GIVEN PROBLEM 1 -
Return the passage of the forum thread from "I am very happy" up to and including "great little pup!" word for word.

PROVIDED PASSAGE -
# Blayze's first dog show



## BayBeams (Jan 3, 2010)

Blayze had a GREAT time at his first dog show today. He is 14 weeks old and was entered in the puppy class at the local UKC show. In show #1 he took Best in Show Puppy and in show #2 he was Reserve Puppy. He met lots of fun people and dogs and nice judges and learned what a cool place a dog show can be. 
I am so proud of his awesome, out going and confident personality. He is such a special pup! Best of all this gave him an opportunity to have a wonderful and postiive experience at a dog show!


----------



## Brave (Oct 26, 2012)

Pics???  and congrats!!!!!!!!


Sent from Petguide.com Free App


----------



## Roushbabe (Feb 20, 2011)

Congrats!! That is great news!! I am trying to get Keisel into a dog show and it looks like May is the first one. 

x2 Would love to see pictures of your lovely boy!


----------



## BayBeams (Jan 3, 2010)

I'll try to get some pictures tomorrow when we return to the show. This picture was taken more than a month ago and he looks very diffeent now...


----------



## Thalie (Jan 20, 2008)

I am very happy for both of you that your first outing into the show world was such a positive one. Way to go, team Blayze.


----------



## BayBeams (Jan 3, 2010)

I am off to the show again this morning. I am so determined to have a well socialized dog this time around and this show provides a great opportunity for Blayze to have a good time aound a real dog show setting. Looking toward the future for this little dog who seems relaxed and fearless in every setting. 
We are having so much fiun and I am thrilled that he loves the attention.
He is a great little pup!


----------



## OnMyWay2MyDreams (Feb 13, 2011)

Sounds like fun! Good luck! Lilly went to lots of different shows when she was a pup. Her only fault still is wanting to greet everyone (people and dogs). I have been anxious to get back into the ring with Lilly. I missed the closing date for a show next month..stupid me..but there is at least two match shows around then so will try to do one of them.


----------



## BayBeams (Jan 3, 2010)

On Sunday Blayze received another Best in Show puppy in the second show and a reserve in the first show. Best of all we had a lot of fun hanging out with friends. It was another great socialization opportunity for Blayze. He really thrives on the attention and dog show commotion.

GIVEN PROBLEM 2 -
Recast the lines of the records, from the line with "Publications (70, 568)" up to and including the last line of the records, as a Markdown table with the columns Row and Entry. Leave out blank lines and pictures.

DATASET ENTRIES -
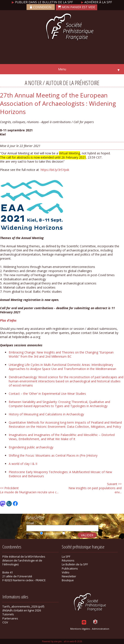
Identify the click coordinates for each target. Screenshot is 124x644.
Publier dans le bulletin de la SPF (43, 2)
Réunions (68, 560)
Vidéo (66, 572)
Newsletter (69, 576)
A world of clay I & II (23, 464)
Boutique (68, 580)
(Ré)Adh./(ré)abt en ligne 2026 (22, 610)
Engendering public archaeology (31, 447)
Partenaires (10, 618)
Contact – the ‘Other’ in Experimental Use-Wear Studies (47, 394)
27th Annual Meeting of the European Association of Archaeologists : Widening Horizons (58, 103)
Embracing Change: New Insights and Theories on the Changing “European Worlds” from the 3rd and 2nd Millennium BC (61, 354)
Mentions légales (80, 628)
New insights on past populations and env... (95, 488)
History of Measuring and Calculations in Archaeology (46, 414)
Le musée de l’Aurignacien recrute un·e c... (29, 490)
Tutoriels (8, 614)
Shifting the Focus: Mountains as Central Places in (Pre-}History (53, 455)
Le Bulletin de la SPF (75, 564)
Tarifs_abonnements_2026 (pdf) (23, 606)
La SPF (66, 556)
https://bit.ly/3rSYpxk (55, 170)
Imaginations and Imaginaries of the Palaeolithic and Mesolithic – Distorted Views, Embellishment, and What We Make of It (62, 437)
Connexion (41, 7)
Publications (70, 568)
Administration (100, 628)
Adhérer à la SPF (96, 2)
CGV (5, 622)
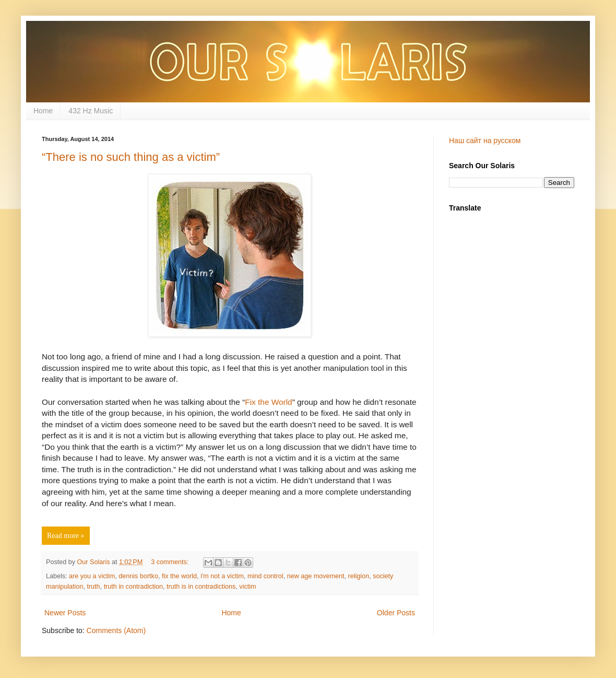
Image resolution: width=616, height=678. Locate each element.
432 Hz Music (90, 111)
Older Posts (396, 613)
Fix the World (268, 402)
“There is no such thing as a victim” (131, 157)
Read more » (66, 535)
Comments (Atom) (116, 630)
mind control (265, 576)
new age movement (316, 576)
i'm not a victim (222, 576)
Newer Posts (65, 613)
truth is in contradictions (201, 587)
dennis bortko (138, 576)
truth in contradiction (133, 587)
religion (359, 576)
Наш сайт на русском (485, 141)
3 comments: (171, 562)
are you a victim (92, 576)
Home (43, 111)
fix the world (179, 576)
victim (247, 587)
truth (93, 587)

COMPLETE RESPONSE 1 -
I am very happy for both of you that your first outing into the show world was such a positive one. Way to go, team Blayze.


----------



## BayBeams (Jan 3, 2010)

I am off to the show again this morning. I am so determined to have a well socialized dog this time around and this show provides a great opportunity for Blayze to have a good time aound a real dog show setting. Looking toward the future for this little dog who seems relaxed and fearless in every setting. 
We are having so much fiun and I am thrilled that he loves the attention.
He is a great little pup!

COMPLETE RESPONSE 2 -
| Row | Entry |
|---|---|
| 1 | Publications (70, 568) |
| 2 | Administration (100, 628) |
| 3 | Adhérer à la SPF (96, 2) |
| 4 | CGV (5, 622) |
| 5 | Image resolution: width=616, height=678. Locate each element. |
| 6 | 432 Hz Music (90, 111) |
| 7 | Older Posts (396, 613) |
| 8 | Fix the World (268, 402) |
| 9 | “There is no such thing as a victim” (131, 157) |
| 10 | Read more » (66, 535) |
| 11 | Comments (Atom) (116, 630) |
| 12 | mind control (265, 576) |
| 13 | new age movement (316, 576) |
| 14 | i'm not a victim (222, 576) |
| 15 | Newer Posts (65, 613) |
| 16 | truth is in contradictions (201, 587) |
| 17 | dennis bortko (138, 576) |
| 18 | truth in contradiction (133, 587) |
| 19 | religion (359, 576) |
| 20 | Наш сайт на русском (485, 141) |
| 21 | 3 comments: (171, 562) |
| 22 | are you a victim (92, 576) |
| 23 | Home (43, 111) |
| 24 | fix the world (179, 576) |
| 25 | victim (247, 587) |
| 26 | truth (93, 587) |